● Exercise prompt:
Make an exact copy of every entry.

========================================================================

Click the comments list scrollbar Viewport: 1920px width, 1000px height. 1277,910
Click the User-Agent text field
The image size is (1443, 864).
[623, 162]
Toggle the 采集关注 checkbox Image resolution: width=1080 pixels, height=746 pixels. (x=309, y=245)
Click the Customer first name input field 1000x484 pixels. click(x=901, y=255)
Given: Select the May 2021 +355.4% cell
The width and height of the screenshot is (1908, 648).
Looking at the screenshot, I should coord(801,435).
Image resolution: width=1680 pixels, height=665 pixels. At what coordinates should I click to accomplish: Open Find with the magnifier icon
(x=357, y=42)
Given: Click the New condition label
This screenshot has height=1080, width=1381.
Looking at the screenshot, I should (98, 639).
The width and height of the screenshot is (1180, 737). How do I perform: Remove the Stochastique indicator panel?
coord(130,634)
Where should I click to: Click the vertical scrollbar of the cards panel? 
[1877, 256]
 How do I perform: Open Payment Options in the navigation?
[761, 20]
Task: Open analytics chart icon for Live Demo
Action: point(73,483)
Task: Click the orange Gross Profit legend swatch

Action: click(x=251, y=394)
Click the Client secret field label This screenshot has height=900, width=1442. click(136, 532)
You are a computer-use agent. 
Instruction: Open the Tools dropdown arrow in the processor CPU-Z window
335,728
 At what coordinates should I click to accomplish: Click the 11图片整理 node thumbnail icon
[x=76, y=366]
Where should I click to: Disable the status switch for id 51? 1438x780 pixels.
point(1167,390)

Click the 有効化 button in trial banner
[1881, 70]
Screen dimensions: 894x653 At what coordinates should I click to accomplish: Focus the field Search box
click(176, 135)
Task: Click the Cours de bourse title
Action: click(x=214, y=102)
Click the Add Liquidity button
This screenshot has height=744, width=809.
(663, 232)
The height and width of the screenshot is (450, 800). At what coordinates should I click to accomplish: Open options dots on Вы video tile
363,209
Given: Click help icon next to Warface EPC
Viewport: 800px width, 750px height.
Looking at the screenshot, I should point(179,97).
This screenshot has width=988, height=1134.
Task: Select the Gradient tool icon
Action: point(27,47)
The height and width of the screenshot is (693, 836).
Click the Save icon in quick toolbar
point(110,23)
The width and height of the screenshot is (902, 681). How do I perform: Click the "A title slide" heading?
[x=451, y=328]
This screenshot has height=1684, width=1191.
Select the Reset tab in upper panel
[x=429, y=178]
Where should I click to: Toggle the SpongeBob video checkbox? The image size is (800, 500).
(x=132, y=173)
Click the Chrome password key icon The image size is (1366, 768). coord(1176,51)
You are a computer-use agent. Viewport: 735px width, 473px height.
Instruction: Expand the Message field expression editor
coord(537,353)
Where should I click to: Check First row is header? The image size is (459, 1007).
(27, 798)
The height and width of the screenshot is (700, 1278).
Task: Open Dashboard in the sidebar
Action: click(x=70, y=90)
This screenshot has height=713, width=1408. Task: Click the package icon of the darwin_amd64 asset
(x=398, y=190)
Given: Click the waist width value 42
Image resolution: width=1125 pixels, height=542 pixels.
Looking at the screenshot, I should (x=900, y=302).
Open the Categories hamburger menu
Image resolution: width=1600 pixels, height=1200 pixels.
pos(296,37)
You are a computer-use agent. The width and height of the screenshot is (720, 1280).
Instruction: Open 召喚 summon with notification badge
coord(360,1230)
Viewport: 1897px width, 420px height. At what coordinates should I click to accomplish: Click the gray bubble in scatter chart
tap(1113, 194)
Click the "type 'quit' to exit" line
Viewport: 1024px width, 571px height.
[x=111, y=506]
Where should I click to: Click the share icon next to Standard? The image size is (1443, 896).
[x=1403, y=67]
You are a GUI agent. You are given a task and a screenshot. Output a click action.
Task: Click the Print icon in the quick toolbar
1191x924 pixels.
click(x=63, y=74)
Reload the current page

========================================================================

● Exercise result:
Click the comments list scrollbar Viewport: 1920px width, 1000px height. 1277,910
Click the User-Agent text field
The image size is (1443, 864).
[623, 162]
Toggle the 采集关注 checkbox Image resolution: width=1080 pixels, height=746 pixels. (x=309, y=245)
Click the Customer first name input field 1000x484 pixels. click(x=901, y=255)
Given: Select the May 2021 +355.4% cell
The width and height of the screenshot is (1908, 648).
Looking at the screenshot, I should coord(801,435).
Image resolution: width=1680 pixels, height=665 pixels. At what coordinates should I click to accomplish: Open Find with the magnifier icon
(x=357, y=42)
Given: Click the New condition label
This screenshot has height=1080, width=1381.
Looking at the screenshot, I should (98, 639).
The width and height of the screenshot is (1180, 737). How do I perform: Remove the Stochastique indicator panel?
coord(130,634)
Where should I click to: Click the vertical scrollbar of the cards panel? 
[1877, 256]
 How do I perform: Open Payment Options in the navigation?
[761, 20]
Task: Open analytics chart icon for Live Demo
Action: point(73,483)
Task: Click the orange Gross Profit legend swatch

Action: click(x=251, y=394)
Click the Client secret field label This screenshot has height=900, width=1442. click(136, 532)
You are a computer-use agent. 
Instruction: Open the Tools dropdown arrow in the processor CPU-Z window
335,728
 At what coordinates should I click to accomplish: Click the 11图片整理 node thumbnail icon
[x=76, y=366]
Where should I click to: Disable the status switch for id 51? 1438x780 pixels.
point(1167,390)

Click the 有効化 button in trial banner
[1881, 70]
Screen dimensions: 894x653 At what coordinates should I click to accomplish: Focus the field Search box
click(176, 135)
Task: Click the Cours de bourse title
Action: click(x=214, y=102)
Click the Add Liquidity button
This screenshot has height=744, width=809.
(663, 232)
The height and width of the screenshot is (450, 800). At what coordinates should I click to accomplish: Open options dots on Вы video tile
363,209
Given: Click help icon next to Warface EPC
Viewport: 800px width, 750px height.
Looking at the screenshot, I should point(179,97).
This screenshot has width=988, height=1134.
Task: Select the Gradient tool icon
Action: point(27,47)
The height and width of the screenshot is (693, 836).
Click the Save icon in quick toolbar
point(110,23)
The width and height of the screenshot is (902, 681). How do I perform: Click the "A title slide" heading?
[x=451, y=328]
This screenshot has height=1684, width=1191.
Select the Reset tab in upper panel
[x=429, y=178]
Where should I click to: Toggle the SpongeBob video checkbox? The image size is (800, 500).
(x=132, y=173)
Click the Chrome password key icon The image size is (1366, 768). coord(1176,51)
You are a computer-use agent. Viewport: 735px width, 473px height.
Instruction: Expand the Message field expression editor
coord(537,353)
Where should I click to: Check First row is header? The image size is (459, 1007).
(27, 798)
The height and width of the screenshot is (700, 1278).
Task: Open Dashboard in the sidebar
Action: click(x=70, y=90)
This screenshot has height=713, width=1408. Task: Click the package icon of the darwin_amd64 asset
(x=398, y=190)
Given: Click the waist width value 42
Image resolution: width=1125 pixels, height=542 pixels.
Looking at the screenshot, I should (x=900, y=302).
Open the Categories hamburger menu
Image resolution: width=1600 pixels, height=1200 pixels.
pos(296,37)
You are a computer-use agent. The width and height of the screenshot is (720, 1280).
Instruction: Open 召喚 summon with notification badge
coord(360,1230)
Viewport: 1897px width, 420px height. At what coordinates should I click to accomplish: Click the gray bubble in scatter chart
tap(1113, 194)
Click the "type 'quit' to exit" line
Viewport: 1024px width, 571px height.
[x=111, y=506]
Where should I click to: Click the share icon next to Standard? The image size is (1443, 896).
[x=1403, y=67]
You are a GUI agent. You are given a task and a screenshot. Output a click action.
Task: Click the Print icon in the quick toolbar
1191x924 pixels.
click(x=63, y=74)
Reload the current page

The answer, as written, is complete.